Understanding the WIP Revaluation Program

Whether you use standard costing or an actual costing method, the business must be able to revalue work in process inventory whenever material or labor costs change. Whenever the costs for an item change, the Cost Changed Flag (CCFL) field for this item is set to 1 in the Item Cost table (F4105). This cost change might be caused by a company's decision to update costs to reflect changed circumstances and to maintain realistic pricing.

The WIP Revaluation program (R30837) can be run for standard costed items in discrete, process, and configured work orders. For actual costing, you can run the WIP Revaluation program only for material cost changes in discrete work orders.

The purpose of work in process revaluation is to revalue the production costs for all open work orders in the Production Cost table (F3102), based on the latest item cost, as well as unaccounted completed and scrapped amounts for actual costing. The report displays any differences between the original work-in-process (WIP) values and the new WIP values. You can set a processing option to create WIP Revaluation journal entries in the Account Ledger table (F0911) for differences between the old and the new WIP values. You can let the system supply the default work order number in the Subledger field in the F0911 table. The WIP Revaluation program does not revalue on-hand inventory and cannot be performed for closed work orders. Closed work orders are characterized by a value of 3 for the Variance Flag (PPFG) field in the Work Order Master table (F4801).

If you use standard costing, performing an automated WIP revaluation ensures that work in process inventory always reflects any updates to component and labor costs and eliminates artificial variances that are generated by cost changes in the middle of a work order life-cycle. It also makes manual journal entries for WIP revaluation unnecessary.

For actual costing, WIP revaluation accounts for a situation in which subassembly work order costs are reported after the actual cost subassembly item was already issued to the parent item. Without WIP revaluation, the true costs of the subassembly work order are not reflected in the parent work order.

You can access the WIP Revaluation program in three different ways to revalue work in process. For standard costing, you can call the WIP Revaluation program from the Frozen Update program (R30835) by setting a processing option and specifying the desired program version. In this case, the system runs WIP Revaluation for all items that are processed through the Frozen Update program. If any item is flagged for cost change, any open work order that contains this item is revalued, along with any work orders to which the parent item was issued. This logic is carried through to the highest-level parent item. All cost types in the Production Cost table (F3102) are included in the data selection.

For actual costing, you can call the WIP Revaluation program from either the Work Order Inventory Completion program (P31114) or the Variances program (R31804) by setting the appropriate processing option and specifying the desired program version. Running WIP Revaluation updates the parent item's production cost based on the subassembly item's latest production cost. If you call the WIP Revaluation program from the Work Order Inventory Completion program, the system revalues the work orders with the completed item, as well as their parent work orders. Only the material cost types in the Production Cost table are included in the data selection.

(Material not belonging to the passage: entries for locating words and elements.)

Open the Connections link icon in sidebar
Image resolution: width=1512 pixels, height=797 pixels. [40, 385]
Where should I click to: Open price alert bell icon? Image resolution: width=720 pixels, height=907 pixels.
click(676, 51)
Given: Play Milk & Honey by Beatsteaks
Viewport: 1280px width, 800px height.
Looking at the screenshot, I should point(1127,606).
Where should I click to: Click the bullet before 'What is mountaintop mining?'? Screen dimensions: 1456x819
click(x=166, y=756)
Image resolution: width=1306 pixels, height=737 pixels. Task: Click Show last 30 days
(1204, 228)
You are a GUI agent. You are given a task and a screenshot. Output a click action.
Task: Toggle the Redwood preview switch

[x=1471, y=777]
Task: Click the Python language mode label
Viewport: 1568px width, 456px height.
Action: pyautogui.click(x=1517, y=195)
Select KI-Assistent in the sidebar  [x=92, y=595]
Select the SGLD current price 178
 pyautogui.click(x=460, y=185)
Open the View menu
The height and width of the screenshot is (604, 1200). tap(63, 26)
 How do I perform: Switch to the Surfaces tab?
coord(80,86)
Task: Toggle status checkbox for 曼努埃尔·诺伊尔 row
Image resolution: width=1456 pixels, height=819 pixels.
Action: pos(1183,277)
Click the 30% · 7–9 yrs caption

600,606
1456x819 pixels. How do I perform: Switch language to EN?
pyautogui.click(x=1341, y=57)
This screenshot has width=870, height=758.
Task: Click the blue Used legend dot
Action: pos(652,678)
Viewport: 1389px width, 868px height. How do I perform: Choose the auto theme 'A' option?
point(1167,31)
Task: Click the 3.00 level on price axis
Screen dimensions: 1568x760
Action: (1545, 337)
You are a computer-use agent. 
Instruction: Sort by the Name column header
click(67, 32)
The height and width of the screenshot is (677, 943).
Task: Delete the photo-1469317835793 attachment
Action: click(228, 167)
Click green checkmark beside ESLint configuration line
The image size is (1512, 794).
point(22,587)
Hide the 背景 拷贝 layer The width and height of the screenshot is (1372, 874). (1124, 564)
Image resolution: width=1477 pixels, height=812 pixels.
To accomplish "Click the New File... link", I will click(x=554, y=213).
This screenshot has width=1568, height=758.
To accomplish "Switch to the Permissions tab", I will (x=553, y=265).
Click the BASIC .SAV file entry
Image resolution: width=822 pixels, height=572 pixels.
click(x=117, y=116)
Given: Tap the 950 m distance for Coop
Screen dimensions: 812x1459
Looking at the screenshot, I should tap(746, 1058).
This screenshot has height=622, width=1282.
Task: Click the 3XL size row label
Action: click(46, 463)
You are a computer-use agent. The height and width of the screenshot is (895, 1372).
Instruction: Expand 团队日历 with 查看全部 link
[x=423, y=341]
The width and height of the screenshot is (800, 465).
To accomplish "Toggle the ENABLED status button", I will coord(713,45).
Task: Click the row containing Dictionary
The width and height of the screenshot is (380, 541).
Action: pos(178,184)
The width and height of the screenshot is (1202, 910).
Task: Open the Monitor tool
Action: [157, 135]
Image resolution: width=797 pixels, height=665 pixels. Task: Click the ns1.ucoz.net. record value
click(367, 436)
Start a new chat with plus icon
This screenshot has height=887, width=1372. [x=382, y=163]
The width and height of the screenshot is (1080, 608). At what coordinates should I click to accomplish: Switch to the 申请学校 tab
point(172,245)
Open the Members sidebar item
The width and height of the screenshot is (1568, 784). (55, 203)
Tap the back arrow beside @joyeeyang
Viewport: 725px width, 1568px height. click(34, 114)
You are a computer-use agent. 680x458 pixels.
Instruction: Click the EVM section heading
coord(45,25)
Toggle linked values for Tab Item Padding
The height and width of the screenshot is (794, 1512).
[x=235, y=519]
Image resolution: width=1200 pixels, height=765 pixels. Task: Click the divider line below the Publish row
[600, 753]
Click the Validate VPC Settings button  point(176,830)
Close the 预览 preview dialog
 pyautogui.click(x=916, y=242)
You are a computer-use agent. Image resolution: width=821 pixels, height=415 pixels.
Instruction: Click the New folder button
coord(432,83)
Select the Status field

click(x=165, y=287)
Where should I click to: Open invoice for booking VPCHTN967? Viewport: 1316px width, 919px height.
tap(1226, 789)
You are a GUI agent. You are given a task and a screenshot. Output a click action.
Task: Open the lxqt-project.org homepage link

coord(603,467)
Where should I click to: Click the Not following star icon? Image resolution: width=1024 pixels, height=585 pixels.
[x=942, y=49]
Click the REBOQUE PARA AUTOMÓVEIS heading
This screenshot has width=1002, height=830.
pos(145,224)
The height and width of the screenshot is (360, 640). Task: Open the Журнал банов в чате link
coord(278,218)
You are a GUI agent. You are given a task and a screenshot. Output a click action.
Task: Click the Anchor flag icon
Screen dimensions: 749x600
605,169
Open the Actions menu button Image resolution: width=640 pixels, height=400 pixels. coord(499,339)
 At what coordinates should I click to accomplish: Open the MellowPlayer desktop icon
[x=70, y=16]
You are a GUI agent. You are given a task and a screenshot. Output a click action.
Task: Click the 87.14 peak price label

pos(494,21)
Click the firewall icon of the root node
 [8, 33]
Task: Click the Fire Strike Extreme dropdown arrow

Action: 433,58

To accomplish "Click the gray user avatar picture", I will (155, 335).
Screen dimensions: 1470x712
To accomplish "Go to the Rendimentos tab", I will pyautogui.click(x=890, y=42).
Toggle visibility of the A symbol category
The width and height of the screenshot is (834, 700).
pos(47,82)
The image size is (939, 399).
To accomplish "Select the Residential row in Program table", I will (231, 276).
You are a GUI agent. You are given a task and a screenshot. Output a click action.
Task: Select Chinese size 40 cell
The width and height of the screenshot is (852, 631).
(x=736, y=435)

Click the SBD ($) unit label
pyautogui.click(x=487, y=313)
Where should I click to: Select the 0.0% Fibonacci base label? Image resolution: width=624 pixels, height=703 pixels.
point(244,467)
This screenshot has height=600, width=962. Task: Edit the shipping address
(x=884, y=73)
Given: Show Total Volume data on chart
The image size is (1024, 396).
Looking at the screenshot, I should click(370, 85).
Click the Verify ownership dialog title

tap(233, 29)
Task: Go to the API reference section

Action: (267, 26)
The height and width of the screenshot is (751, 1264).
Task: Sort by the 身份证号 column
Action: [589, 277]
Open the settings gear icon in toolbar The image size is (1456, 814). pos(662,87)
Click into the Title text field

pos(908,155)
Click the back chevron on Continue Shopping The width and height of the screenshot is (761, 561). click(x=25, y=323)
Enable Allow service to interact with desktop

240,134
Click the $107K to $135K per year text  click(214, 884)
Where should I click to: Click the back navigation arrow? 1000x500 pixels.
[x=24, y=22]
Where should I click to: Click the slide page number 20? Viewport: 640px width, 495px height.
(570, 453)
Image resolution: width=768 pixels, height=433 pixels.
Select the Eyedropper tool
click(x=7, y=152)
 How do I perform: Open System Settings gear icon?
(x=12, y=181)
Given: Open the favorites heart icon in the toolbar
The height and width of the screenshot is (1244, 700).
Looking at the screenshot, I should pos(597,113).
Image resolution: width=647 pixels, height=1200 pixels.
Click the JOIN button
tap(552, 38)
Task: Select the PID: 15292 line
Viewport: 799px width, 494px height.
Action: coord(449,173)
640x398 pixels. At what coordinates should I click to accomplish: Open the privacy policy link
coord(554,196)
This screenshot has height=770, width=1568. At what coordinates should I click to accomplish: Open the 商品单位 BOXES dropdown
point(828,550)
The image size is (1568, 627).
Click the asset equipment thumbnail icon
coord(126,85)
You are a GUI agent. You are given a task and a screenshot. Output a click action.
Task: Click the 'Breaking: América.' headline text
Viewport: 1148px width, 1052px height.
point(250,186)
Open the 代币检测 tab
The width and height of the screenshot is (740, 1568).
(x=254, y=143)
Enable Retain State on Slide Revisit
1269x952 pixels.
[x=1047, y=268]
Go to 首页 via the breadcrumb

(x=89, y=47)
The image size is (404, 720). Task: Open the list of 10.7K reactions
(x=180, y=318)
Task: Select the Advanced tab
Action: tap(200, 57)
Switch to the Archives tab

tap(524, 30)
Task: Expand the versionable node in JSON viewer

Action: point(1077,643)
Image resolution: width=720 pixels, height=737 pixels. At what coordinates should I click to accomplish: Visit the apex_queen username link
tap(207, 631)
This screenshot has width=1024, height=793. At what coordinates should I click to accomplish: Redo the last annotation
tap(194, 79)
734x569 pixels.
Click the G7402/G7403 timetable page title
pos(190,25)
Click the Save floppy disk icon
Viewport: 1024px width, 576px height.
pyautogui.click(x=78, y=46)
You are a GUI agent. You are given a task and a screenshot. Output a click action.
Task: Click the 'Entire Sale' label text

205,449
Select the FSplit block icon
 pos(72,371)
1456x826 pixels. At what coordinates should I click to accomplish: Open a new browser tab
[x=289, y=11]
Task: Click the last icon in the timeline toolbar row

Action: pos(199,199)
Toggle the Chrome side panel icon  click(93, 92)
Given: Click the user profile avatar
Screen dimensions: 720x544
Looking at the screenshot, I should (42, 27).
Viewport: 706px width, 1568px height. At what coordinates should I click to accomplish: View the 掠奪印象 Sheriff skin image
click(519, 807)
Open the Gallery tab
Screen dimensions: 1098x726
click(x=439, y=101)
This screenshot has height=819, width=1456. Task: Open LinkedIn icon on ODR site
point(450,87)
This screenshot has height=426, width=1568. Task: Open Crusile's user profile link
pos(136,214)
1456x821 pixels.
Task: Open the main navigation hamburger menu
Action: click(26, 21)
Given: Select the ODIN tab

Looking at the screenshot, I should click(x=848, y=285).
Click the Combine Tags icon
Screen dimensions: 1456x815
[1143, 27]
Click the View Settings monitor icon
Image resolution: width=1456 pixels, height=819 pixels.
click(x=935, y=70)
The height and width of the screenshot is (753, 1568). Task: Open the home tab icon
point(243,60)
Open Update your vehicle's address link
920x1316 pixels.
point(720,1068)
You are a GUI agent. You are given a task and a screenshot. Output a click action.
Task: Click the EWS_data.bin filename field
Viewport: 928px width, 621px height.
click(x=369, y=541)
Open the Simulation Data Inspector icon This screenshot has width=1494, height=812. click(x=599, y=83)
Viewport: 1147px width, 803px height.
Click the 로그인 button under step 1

Note: If an actual costed item is defined with a cost level of 3 (item, branch, location, and lot), the costs for this item have to be tracked at the lot or location level to accurately calculate and revalue the costs. Completing work orders to and issuing them from a lot or location enables the system to associate the item unit costs that are calculated for the lot or location at the time of completion to any orders to which the item is issued.

When WIP Revaluation is initiated from the Variances program, it revalues all open work orders with items that are flagged for cost change in the Item Cost table, as well as their parent work orders. When work in process is revalued, the system clears the cost change flag. All cost types in the Production Cost table are included in the data selection for standard costed units. For actual costing, only the material costs are considered.

You can also call the program as a standalone batch program from the menu. This choice enables you to perform WIP revaluation without having to change existing processes. It also enables you to rerun WIP revaluation if the revaluation process was terminated abnormally when another program called it. You can run the program for actual and standard costed items. All cost types in the Production Cost table are included in the data selection.

You can set a processing option to run the WIP Revaluation program in proof or final mode. If you call WIP Revaluation from another program, however, the mode of the calling program overrides this setting.